__Extrait du texte__:
'''
Bailler en change. "Donner en échange" : Item, vueil que le jeune Marle Desormaiz gouverne mon change, Car de changer enviz me mesle, Pourveu que tousjours baille en change, Soit a privé ou a estrange, Pour troys escus six brectes targes, Pour deux angelotz ung grant ange, Car amans doivent estre larges. (VILLON, Test. R.H., 1461-1462, 104).

 

-

"Présenter, remettre (une lettre, un message)" : Le hyrault dessus nommé bailla au connestable le sauf conduit (FROISS., Chron. M., XIV, c.1375-1400, 103). Atant este vous venu le nepveu du cappitaine, qui bailla a son oncle la lettre que le roy lui avoit bailliee. (ARRAS, c.1392-1393, 98). Et avoech les dons on bailla les lettres toutes seelees dou seel dou roi, qui tesmongnoient et certefioient ces dons. (FROISS., Chron. D., p.1400, 105). A tout ce s'acorda assés li contes Derbi et escripsi lettres, qui devoient venir au roi, et les bailla a messire Gautier de Manni, liquels s'en carga de la porter. (FROISS., Chron. D., p.1400, 755). Le roy envoya tantost querre ung de ses secretaires et lui bailla les lectres, lesquelles il leut de mot à mot (Cleriadus Z., c.1440-1444, 557). A ces paroles, le roy bailla le brief a sa fille, qui contenoit les termes qui s'ensieuvent : "Se tu aymes ta vie et adventurer te voeulz a conquerre le mouton au veaurre doré, il est de necessité que tu ayes les habis que Appollo avoit vestus a l'heure que cest escrit luy fu baillié..." (LEFÈVRE (R.), Hist. Jason P., c.1460, 188). Il bailla ses lettres de creance (COMM., II, 1489-1491, 177).

 

.
'''
__Données fournies__:
'''
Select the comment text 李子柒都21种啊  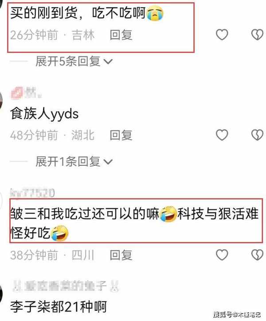pos(59,307)
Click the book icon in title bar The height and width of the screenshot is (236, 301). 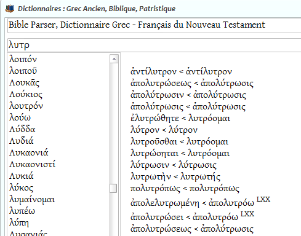tap(10, 9)
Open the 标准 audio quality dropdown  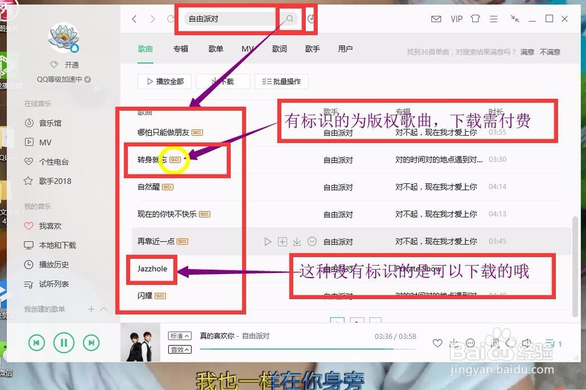[179, 336]
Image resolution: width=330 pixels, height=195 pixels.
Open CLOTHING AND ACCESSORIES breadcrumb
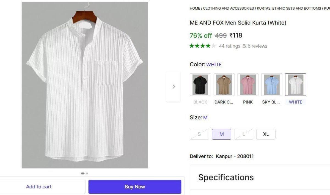click(228, 8)
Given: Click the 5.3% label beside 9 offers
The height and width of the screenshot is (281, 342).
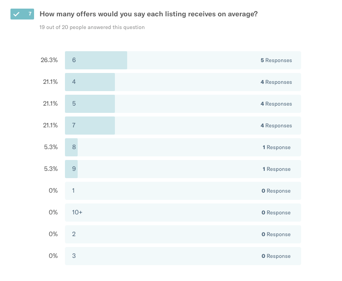Looking at the screenshot, I should click(x=50, y=169).
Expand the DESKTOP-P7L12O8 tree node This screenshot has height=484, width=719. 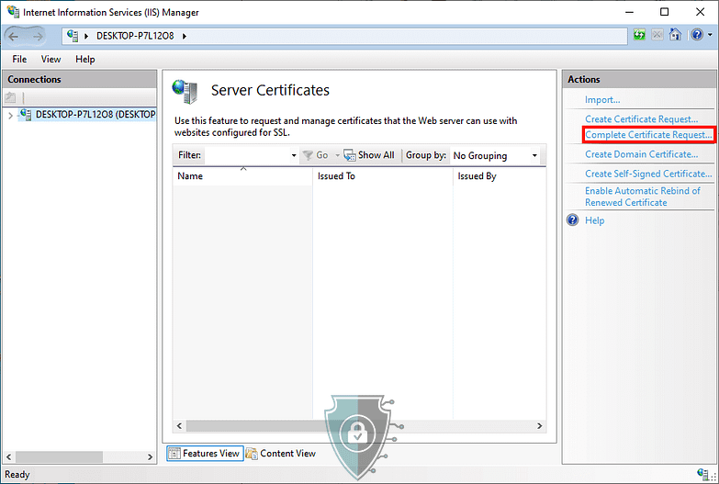pyautogui.click(x=10, y=116)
'''
__Consigne__:
Modifiez le passage de l'article sur le verbe « bailler » situé entre « Bailler en change. » et « R.H., 1461-1462, 104). » inclus, en remplaçant « escus » par « florins ».

__Corrigé__:
Bailler en change. "Donner en échange" : Item, vueil que le jeune Marle Desormaiz gouverne mon change, Car de changer enviz me mesle, Pourveu que tousjours baille en change, Soit a privé ou a estrange, Pour troys florins six brectes targes, Pour deux angelotz ung grant ange, Car amans doivent estre larges. (VILLON, Test. R.H., 1461-1462, 104).